_Task statement:_ A verbatim reproduction of the lines below, from the line containing "Egypt (100, 606)" through the line containing "[Follow me on Twitter] (15, 44)", both ends included, is the whole required output.

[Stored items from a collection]
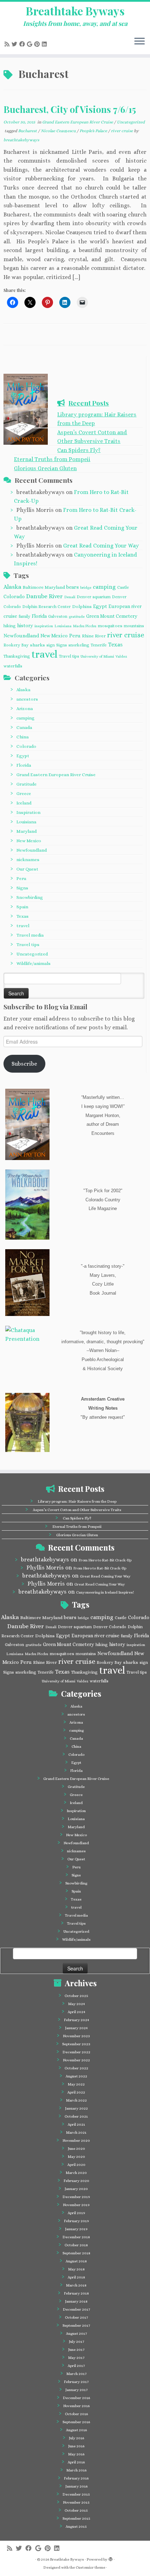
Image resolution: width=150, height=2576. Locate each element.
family (24, 616)
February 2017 (76, 2382)
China (22, 736)
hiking (9, 625)
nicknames (27, 859)
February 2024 (76, 2020)
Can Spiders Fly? (78, 450)
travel (44, 654)
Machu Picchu (84, 626)
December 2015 (76, 2494)
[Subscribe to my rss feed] (8, 44)
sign (50, 645)
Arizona (24, 708)
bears (72, 587)
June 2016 (76, 2446)
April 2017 (76, 2365)
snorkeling (78, 645)
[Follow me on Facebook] (23, 44)
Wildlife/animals (33, 963)
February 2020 (76, 2180)
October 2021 (76, 2116)
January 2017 (76, 2390)
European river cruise (95, 1635)
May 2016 (76, 2454)
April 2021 (76, 2124)
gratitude (77, 616)
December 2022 (76, 2052)
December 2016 (76, 2398)
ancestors (27, 699)
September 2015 (76, 2518)
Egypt (100, 606)
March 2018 (76, 2285)
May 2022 (76, 2084)
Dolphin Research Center (46, 606)
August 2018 (76, 2261)
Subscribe (24, 1063)
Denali (69, 597)
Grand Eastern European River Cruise (78, 122)
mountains (134, 625)
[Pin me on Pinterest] (38, 44)
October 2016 (76, 2414)
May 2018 (76, 2269)
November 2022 (76, 2060)
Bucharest (28, 130)
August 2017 (76, 2333)
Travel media (30, 935)
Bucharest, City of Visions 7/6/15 (69, 109)
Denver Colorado (109, 1626)
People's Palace (94, 130)
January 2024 (76, 2028)
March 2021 (76, 2132)
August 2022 (76, 2076)
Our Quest (27, 869)
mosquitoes (110, 625)
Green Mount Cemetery (111, 616)
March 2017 (76, 2373)
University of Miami (97, 656)
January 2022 (76, 2108)
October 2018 (76, 2245)
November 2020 (76, 2140)
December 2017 (76, 2309)
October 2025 (76, 1996)
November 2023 (76, 2036)
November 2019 (76, 2205)
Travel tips (69, 656)
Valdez (121, 656)
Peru (75, 635)
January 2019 (76, 2229)
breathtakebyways (21, 139)
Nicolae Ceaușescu (59, 130)
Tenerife (99, 645)
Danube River (44, 596)
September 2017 (76, 2325)
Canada (24, 727)
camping (104, 587)
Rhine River (94, 635)
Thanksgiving (16, 656)
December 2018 (76, 2237)
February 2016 (76, 2478)
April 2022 (76, 2092)
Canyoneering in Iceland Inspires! (105, 1592)
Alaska (12, 587)
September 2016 (76, 2422)
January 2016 (76, 2486)
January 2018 (76, 2301)
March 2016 (76, 2470)
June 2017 (76, 2349)
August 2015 (76, 2526)
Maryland (26, 831)
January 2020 (76, 2189)
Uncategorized (131, 122)
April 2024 (76, 2012)
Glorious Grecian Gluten (45, 468)
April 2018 (76, 2277)
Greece (23, 793)
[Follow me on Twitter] (15, 44)
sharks (37, 644)
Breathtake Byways (75, 11)
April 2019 (76, 2213)
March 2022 (76, 2100)
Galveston (57, 616)
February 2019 (76, 2221)
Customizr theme (90, 2567)
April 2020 (76, 2164)
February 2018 (76, 2293)
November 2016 (76, 2406)
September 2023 (76, 2044)
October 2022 (76, 2068)
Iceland (23, 803)
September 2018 (76, 2253)
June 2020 (76, 2148)
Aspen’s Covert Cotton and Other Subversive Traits (77, 1510)
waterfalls (12, 666)
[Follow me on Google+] (30, 44)
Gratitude (26, 784)
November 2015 (76, 2502)
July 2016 (76, 2438)
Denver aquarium (94, 596)
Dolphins (82, 606)
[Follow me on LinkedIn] (45, 44)
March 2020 (76, 2172)
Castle (123, 587)
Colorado (14, 596)
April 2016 (76, 2462)
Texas (115, 644)
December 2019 (76, 2197)
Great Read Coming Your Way (101, 545)
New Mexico (54, 635)
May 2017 (76, 2357)
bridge (85, 587)
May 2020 (76, 2156)
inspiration (44, 626)
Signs (61, 645)
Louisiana (63, 626)
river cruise (122, 130)
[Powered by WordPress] (110, 2558)
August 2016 (76, 2430)
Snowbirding (29, 897)
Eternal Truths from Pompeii (52, 459)
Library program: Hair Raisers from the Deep (77, 1501)
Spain (22, 906)
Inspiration (28, 812)
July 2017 (76, 2341)
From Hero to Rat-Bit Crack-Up (105, 1560)
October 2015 (76, 2510)
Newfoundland (21, 635)
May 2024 (76, 2004)
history (25, 625)
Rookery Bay (16, 645)
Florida (39, 616)
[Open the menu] (139, 41)
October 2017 (76, 2317)
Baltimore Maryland (44, 587)
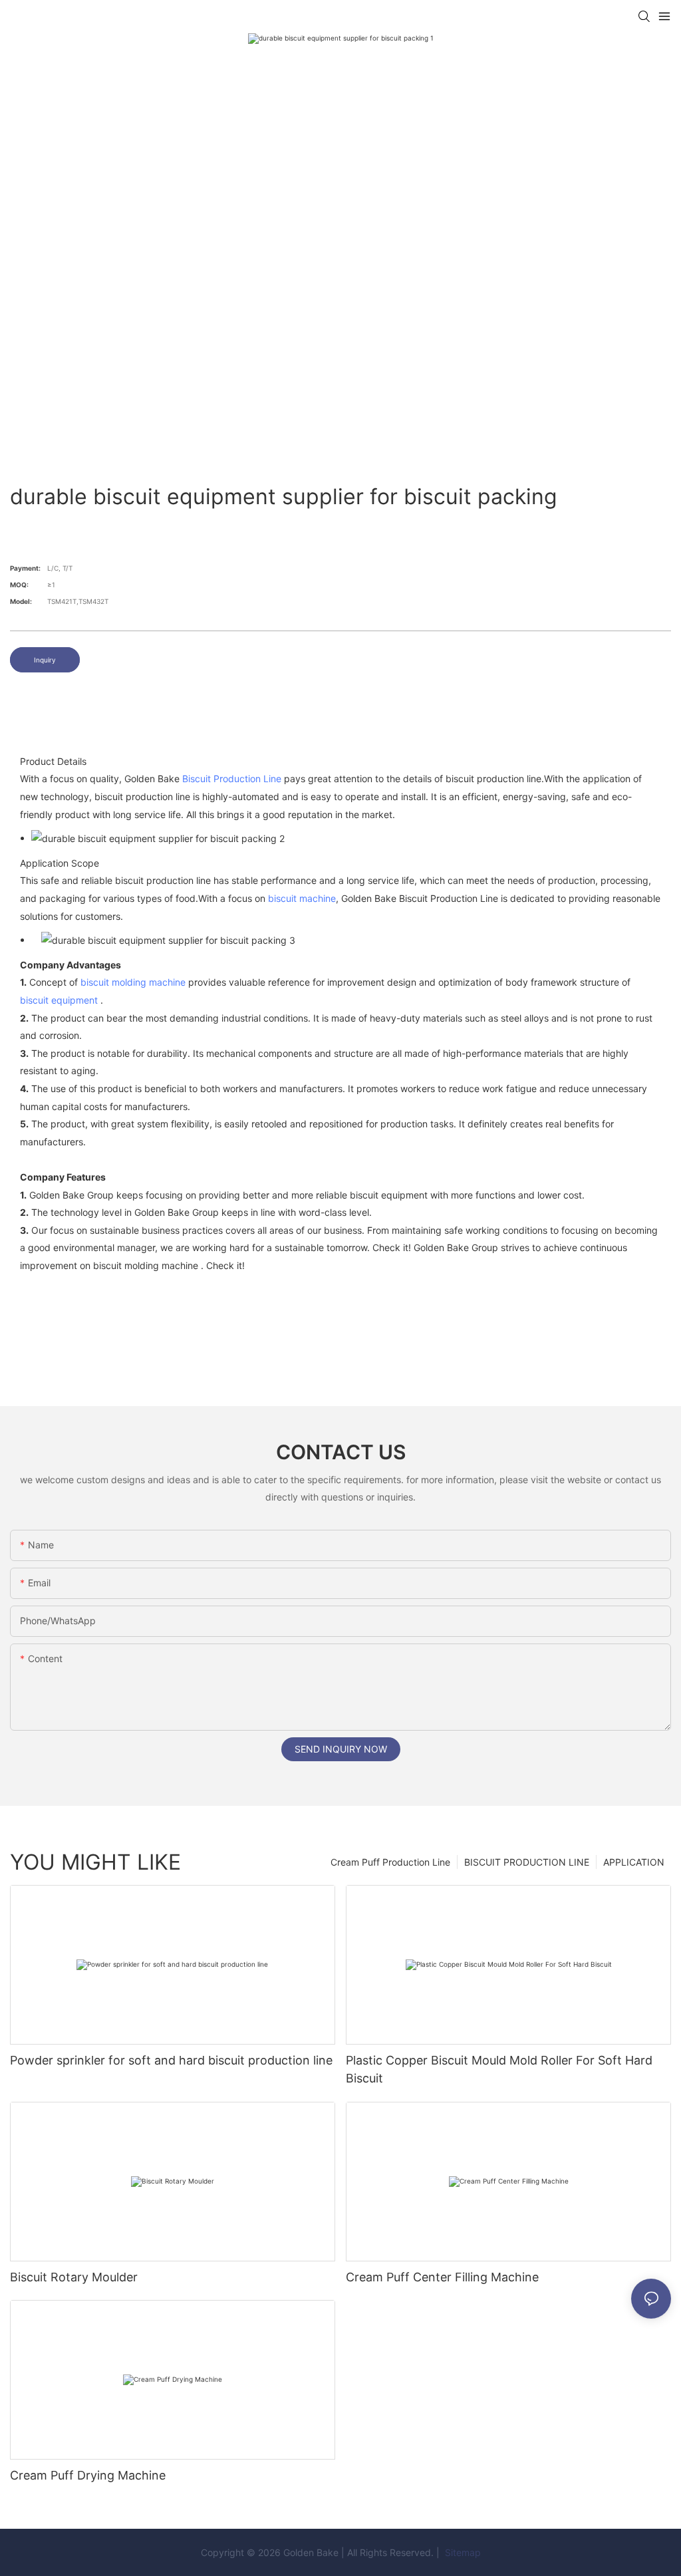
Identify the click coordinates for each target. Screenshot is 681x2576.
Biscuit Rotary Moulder (74, 2277)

_Exercise response:_
Egypt (100, 606)
March 2018 (76, 2285)
May 2022 (76, 2084)
Dolphin Research Center (46, 606)
August 2018 (76, 2261)
Subscribe (24, 1063)
Denali (69, 597)
Grand Eastern European River Cruise (78, 122)
mountains (134, 625)
[Pin me on Pinterest] (38, 44)
October 2016 (76, 2414)
May 2018 (76, 2269)
November 2022 (76, 2060)
Bucharest (28, 130)
August 2017 (76, 2333)
Travel media (30, 935)
Bucharest, City of Visions 7/6/15 (69, 109)
Denver Colorado (109, 1626)
People's Palace (94, 130)
January 2024 (76, 2028)
March 2021 (76, 2132)
August 2022 (76, 2076)
Our Quest (27, 869)
mosquitoes (110, 625)
Green Mount Cemetery (111, 616)
March 2017 (76, 2373)
University of Miami (97, 656)
January 2022 (76, 2108)
October 2018 (76, 2245)
November 2020 (76, 2140)
December 2017 (76, 2309)
October 2025 (76, 1996)
November 2023 (76, 2036)
November 2019 (76, 2205)
Travel tips (69, 656)
Valdez (121, 656)
Peru (75, 635)
January 2019 (76, 2229)
breathtakebyways (21, 139)
Nicolae Ceaușescu (59, 130)
Tenerife (99, 645)
Danube River (44, 596)
September 2017 (76, 2325)
Canada (24, 727)
camping (104, 587)
Rhine River (94, 635)
Thanksgiving (16, 656)
December 2018 (76, 2237)
February 2016 (76, 2478)
April 2022 (76, 2092)
Canyoneering in Iceland Inspires! (105, 1592)
Alaska (12, 587)
September 2016 (76, 2422)
January 2016 (76, 2486)
January 2018 (76, 2301)
March 2016 (76, 2470)
June 2017 (76, 2349)
August 2015 (76, 2526)
Maryland (26, 831)
January 2020 (76, 2189)
Uncategorized (131, 122)
April 2024 (76, 2012)
Glorious Grecian Gluten (45, 468)
April 2018 (76, 2277)
Greece (23, 793)
[Follow me on Twitter] (15, 44)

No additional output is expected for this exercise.